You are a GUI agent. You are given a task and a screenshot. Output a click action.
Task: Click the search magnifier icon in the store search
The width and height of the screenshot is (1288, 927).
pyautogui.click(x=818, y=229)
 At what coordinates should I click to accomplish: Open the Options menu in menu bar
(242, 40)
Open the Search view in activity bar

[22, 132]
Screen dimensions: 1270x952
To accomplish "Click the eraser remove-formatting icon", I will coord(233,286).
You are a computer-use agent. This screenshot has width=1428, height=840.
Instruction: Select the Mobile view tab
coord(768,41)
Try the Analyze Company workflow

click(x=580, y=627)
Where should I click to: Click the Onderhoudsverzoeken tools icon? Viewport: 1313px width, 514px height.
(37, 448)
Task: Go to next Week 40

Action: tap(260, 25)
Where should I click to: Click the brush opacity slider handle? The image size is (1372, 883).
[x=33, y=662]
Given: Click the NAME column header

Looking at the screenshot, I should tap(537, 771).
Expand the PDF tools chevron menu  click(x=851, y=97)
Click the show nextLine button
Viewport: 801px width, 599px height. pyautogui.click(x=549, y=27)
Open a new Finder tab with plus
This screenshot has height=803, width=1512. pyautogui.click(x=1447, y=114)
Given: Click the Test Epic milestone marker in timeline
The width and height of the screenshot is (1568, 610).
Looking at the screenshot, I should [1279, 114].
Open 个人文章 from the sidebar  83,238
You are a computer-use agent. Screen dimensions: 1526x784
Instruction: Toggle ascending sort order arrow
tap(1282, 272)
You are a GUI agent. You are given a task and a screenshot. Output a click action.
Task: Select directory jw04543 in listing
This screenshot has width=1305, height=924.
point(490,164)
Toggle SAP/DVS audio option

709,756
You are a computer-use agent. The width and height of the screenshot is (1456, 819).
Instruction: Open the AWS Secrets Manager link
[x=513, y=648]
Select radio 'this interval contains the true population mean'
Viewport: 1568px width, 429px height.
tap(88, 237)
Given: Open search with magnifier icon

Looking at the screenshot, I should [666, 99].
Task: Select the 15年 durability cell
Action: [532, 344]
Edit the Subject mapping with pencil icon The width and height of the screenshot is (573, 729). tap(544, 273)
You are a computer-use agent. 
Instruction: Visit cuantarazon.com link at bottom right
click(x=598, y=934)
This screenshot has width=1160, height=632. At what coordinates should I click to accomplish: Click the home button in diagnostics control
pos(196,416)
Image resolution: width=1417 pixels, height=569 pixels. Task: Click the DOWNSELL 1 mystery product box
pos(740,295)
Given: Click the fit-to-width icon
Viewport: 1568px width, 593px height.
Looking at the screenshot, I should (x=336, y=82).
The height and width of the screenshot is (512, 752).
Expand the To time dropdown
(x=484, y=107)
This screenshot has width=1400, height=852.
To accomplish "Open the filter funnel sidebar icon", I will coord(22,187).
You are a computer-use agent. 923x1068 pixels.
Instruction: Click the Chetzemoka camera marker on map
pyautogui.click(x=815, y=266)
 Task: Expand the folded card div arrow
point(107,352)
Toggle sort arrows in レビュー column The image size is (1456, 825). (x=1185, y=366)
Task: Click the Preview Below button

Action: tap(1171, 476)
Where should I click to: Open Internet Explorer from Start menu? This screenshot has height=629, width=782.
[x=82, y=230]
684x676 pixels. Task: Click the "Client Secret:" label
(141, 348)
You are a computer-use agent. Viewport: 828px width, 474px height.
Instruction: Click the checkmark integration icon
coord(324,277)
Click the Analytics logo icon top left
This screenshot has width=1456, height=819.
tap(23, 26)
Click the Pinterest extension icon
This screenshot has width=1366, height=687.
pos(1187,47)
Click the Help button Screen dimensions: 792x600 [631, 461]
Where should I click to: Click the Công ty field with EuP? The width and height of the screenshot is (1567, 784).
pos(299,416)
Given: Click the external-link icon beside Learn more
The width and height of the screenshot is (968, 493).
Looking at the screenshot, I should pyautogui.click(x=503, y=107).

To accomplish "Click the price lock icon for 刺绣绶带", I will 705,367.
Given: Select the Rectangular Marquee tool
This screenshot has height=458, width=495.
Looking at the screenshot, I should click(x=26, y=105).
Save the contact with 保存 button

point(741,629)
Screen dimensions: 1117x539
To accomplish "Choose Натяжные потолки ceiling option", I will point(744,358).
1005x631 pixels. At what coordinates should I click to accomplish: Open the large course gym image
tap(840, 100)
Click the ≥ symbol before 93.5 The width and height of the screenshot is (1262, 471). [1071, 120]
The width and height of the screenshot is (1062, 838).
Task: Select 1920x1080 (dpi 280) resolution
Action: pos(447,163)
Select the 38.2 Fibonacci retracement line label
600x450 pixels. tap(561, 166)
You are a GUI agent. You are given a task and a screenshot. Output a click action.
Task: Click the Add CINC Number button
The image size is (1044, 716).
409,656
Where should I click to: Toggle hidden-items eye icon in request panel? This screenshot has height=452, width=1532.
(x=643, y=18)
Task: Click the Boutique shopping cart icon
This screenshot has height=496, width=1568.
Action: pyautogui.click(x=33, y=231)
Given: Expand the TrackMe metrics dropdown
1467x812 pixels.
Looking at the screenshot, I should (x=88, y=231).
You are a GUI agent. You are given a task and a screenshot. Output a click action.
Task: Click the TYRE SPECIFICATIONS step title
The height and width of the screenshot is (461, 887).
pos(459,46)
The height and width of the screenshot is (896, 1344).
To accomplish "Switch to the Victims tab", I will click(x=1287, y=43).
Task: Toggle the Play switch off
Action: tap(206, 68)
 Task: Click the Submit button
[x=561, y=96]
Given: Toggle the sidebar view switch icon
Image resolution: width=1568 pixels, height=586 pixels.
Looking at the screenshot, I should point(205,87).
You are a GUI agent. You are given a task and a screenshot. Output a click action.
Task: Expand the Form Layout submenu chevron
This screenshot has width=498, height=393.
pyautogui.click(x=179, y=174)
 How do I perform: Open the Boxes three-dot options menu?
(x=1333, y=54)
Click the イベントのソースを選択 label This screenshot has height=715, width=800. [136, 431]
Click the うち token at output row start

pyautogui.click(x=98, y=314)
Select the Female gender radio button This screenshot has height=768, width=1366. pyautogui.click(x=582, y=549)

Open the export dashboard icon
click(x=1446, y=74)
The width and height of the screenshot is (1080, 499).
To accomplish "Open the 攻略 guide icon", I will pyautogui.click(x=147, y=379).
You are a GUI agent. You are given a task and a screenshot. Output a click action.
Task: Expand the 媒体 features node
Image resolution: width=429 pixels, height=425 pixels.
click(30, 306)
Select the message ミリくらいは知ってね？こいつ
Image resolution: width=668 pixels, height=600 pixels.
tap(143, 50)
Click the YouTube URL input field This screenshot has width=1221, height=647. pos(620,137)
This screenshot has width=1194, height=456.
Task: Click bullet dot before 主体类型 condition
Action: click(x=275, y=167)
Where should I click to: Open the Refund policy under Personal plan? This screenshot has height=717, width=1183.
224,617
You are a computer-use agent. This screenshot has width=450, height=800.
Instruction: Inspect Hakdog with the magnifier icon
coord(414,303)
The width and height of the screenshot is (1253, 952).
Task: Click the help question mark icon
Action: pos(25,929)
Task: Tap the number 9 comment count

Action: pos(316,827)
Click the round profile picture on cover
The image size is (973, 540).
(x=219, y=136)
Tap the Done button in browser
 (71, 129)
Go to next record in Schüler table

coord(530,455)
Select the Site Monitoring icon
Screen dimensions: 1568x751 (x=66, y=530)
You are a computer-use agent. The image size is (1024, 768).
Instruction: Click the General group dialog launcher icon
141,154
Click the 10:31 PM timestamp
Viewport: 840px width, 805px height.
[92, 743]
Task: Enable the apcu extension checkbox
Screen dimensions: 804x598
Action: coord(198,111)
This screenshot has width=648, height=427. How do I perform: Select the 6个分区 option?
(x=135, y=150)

--- PROBLEM DESCRIPTION ---
Please rewrite all the records above, replacing "magnifier" with "magnifying glass" and leaving everything else unchanged.

--- CORRECT OUTPUT ---
You are a GUI agent. You are given a task and a screenshot. Output a click action.
Task: Click the search magnifying glass icon in the store search
The width and height of the screenshot is (1288, 927).
pyautogui.click(x=818, y=229)
 At what coordinates should I click to accomplish: Open the Options menu in menu bar
(242, 40)
Open the Search view in activity bar

[22, 132]
Screen dimensions: 1270x952
To accomplish "Click the eraser remove-formatting icon", I will coord(233,286).
You are a computer-use agent. This screenshot has width=1428, height=840.
Instruction: Select the Mobile view tab
coord(768,41)
Try the Analyze Company workflow

click(x=580, y=627)
Where should I click to: Click the Onderhoudsverzoeken tools icon? Viewport: 1313px width, 514px height.
(37, 448)
Task: Go to next Week 40

Action: tap(260, 25)
Where should I click to: Click the brush opacity slider handle? The image size is (1372, 883).
[x=33, y=662]
Given: Click the NAME column header

Looking at the screenshot, I should tap(537, 771).
Expand the PDF tools chevron menu  click(x=851, y=97)
Click the show nextLine button
Viewport: 801px width, 599px height. pyautogui.click(x=549, y=27)
Open a new Finder tab with plus
This screenshot has height=803, width=1512. pyautogui.click(x=1447, y=114)
Given: Click the Test Epic milestone marker in timeline
The width and height of the screenshot is (1568, 610).
Looking at the screenshot, I should [1279, 114].
Open 个人文章 from the sidebar  83,238
You are a computer-use agent. Screen dimensions: 1526x784
Instruction: Toggle ascending sort order arrow
tap(1282, 272)
You are a GUI agent. You are given a task and a screenshot. Output a click action.
Task: Select directory jw04543 in listing
This screenshot has width=1305, height=924.
point(490,164)
Toggle SAP/DVS audio option

709,756
You are a computer-use agent. The width and height of the screenshot is (1456, 819).
Instruction: Open the AWS Secrets Manager link
[x=513, y=648]
Select radio 'this interval contains the true population mean'
Viewport: 1568px width, 429px height.
tap(88, 237)
Given: Open search with magnifying glass icon

Looking at the screenshot, I should [666, 99].
Task: Select the 15年 durability cell
Action: [532, 344]
Edit the Subject mapping with pencil icon The width and height of the screenshot is (573, 729). tap(544, 273)
You are a computer-use agent. 
Instruction: Visit cuantarazon.com link at bottom right
click(x=598, y=934)
This screenshot has width=1160, height=632. At what coordinates should I click to accomplish: Click the home button in diagnostics control
pos(196,416)
Image resolution: width=1417 pixels, height=569 pixels. Task: Click the DOWNSELL 1 mystery product box
pos(740,295)
Given: Click the fit-to-width icon
Viewport: 1568px width, 593px height.
Looking at the screenshot, I should (x=336, y=82).
The height and width of the screenshot is (512, 752).
Expand the To time dropdown
(x=484, y=107)
This screenshot has width=1400, height=852.
To accomplish "Open the filter funnel sidebar icon", I will coord(22,187).
You are a computer-use agent. 923x1068 pixels.
Instruction: Click the Chetzemoka camera marker on map
pyautogui.click(x=815, y=266)
 Task: Expand the folded card div arrow
point(107,352)
Toggle sort arrows in レビュー column The image size is (1456, 825). (x=1185, y=366)
Task: Click the Preview Below button

Action: tap(1171, 476)
Where should I click to: Open Internet Explorer from Start menu? This screenshot has height=629, width=782.
[x=82, y=230]
684x676 pixels. Task: Click the "Client Secret:" label
(141, 348)
You are a computer-use agent. Viewport: 828px width, 474px height.
Instruction: Click the checkmark integration icon
coord(324,277)
Click the Analytics logo icon top left
This screenshot has width=1456, height=819.
tap(23, 26)
Click the Pinterest extension icon
This screenshot has width=1366, height=687.
pos(1187,47)
Click the Help button Screen dimensions: 792x600 [631, 461]
Where should I click to: Click the Công ty field with EuP? The width and height of the screenshot is (1567, 784).
pos(299,416)
Given: Click the external-link icon beside Learn more
The width and height of the screenshot is (968, 493).
Looking at the screenshot, I should pyautogui.click(x=503, y=107).

To accomplish "Click the price lock icon for 刺绣绶带", I will 705,367.
Given: Select the Rectangular Marquee tool
This screenshot has height=458, width=495.
Looking at the screenshot, I should click(x=26, y=105).
Save the contact with 保存 button

point(741,629)
Screen dimensions: 1117x539
To accomplish "Choose Натяжные потолки ceiling option", I will point(744,358).
1005x631 pixels. At what coordinates should I click to accomplish: Open the large course gym image
tap(840, 100)
Click the ≥ symbol before 93.5 The width and height of the screenshot is (1262, 471). [1071, 120]
The width and height of the screenshot is (1062, 838).
Task: Select 1920x1080 (dpi 280) resolution
Action: pos(447,163)
Select the 38.2 Fibonacci retracement line label
600x450 pixels. tap(561, 166)
You are a GUI agent. You are given a task and a screenshot. Output a click action.
Task: Click the Add CINC Number button
The image size is (1044, 716).
409,656
Where should I click to: Toggle hidden-items eye icon in request panel? This screenshot has height=452, width=1532.
(x=643, y=18)
Task: Click the Boutique shopping cart icon
This screenshot has height=496, width=1568.
Action: pyautogui.click(x=33, y=231)
Given: Expand the TrackMe metrics dropdown
1467x812 pixels.
Looking at the screenshot, I should (x=88, y=231).
You are a GUI agent. You are given a task and a screenshot. Output a click action.
Task: Click the TYRE SPECIFICATIONS step title
The height and width of the screenshot is (461, 887).
pos(459,46)
The height and width of the screenshot is (896, 1344).
To accomplish "Switch to the Victims tab", I will click(x=1287, y=43).
Task: Toggle the Play switch off
Action: tap(206, 68)
 Task: Click the Submit button
[x=561, y=96]
Given: Toggle the sidebar view switch icon
Image resolution: width=1568 pixels, height=586 pixels.
Looking at the screenshot, I should point(205,87).
You are a GUI agent. You are given a task and a screenshot. Output a click action.
Task: Expand the Form Layout submenu chevron
This screenshot has width=498, height=393.
pyautogui.click(x=179, y=174)
 How do I perform: Open the Boxes three-dot options menu?
(x=1333, y=54)
Click the イベントのソースを選択 label This screenshot has height=715, width=800. [136, 431]
Click the うち token at output row start

pyautogui.click(x=98, y=314)
Select the Female gender radio button This screenshot has height=768, width=1366. pyautogui.click(x=582, y=549)

Open the export dashboard icon
click(x=1446, y=74)
The width and height of the screenshot is (1080, 499).
To accomplish "Open the 攻略 guide icon", I will pyautogui.click(x=147, y=379).
You are a GUI agent. You are given a task and a screenshot. Output a click action.
Task: Expand the 媒体 features node
Image resolution: width=429 pixels, height=425 pixels.
click(30, 306)
Select the message ミリくらいは知ってね？こいつ
Image resolution: width=668 pixels, height=600 pixels.
tap(143, 50)
Click the YouTube URL input field This screenshot has width=1221, height=647. pos(620,137)
This screenshot has width=1194, height=456.
Task: Click bullet dot before 主体类型 condition
Action: click(x=275, y=167)
Where should I click to: Open the Refund policy under Personal plan? This screenshot has height=717, width=1183.
224,617
You are a computer-use agent. This screenshot has width=450, height=800.
Instruction: Inspect Hakdog with the magnifying glass icon
coord(414,303)
The width and height of the screenshot is (1253, 952).
Task: Click the help question mark icon
Action: pos(25,929)
Task: Tap the number 9 comment count

Action: pos(316,827)
Click the round profile picture on cover
The image size is (973, 540).
(x=219, y=136)
Tap the Done button in browser
 (71, 129)
Go to next record in Schüler table

coord(530,455)
Select the Site Monitoring icon
Screen dimensions: 1568x751 (x=66, y=530)
You are a computer-use agent. The image size is (1024, 768).
Instruction: Click the General group dialog launcher icon
141,154
Click the 10:31 PM timestamp
Viewport: 840px width, 805px height.
[92, 743]
Task: Enable the apcu extension checkbox
Screen dimensions: 804x598
Action: coord(198,111)
This screenshot has width=648, height=427. How do I perform: Select the 6个分区 option?
(x=135, y=150)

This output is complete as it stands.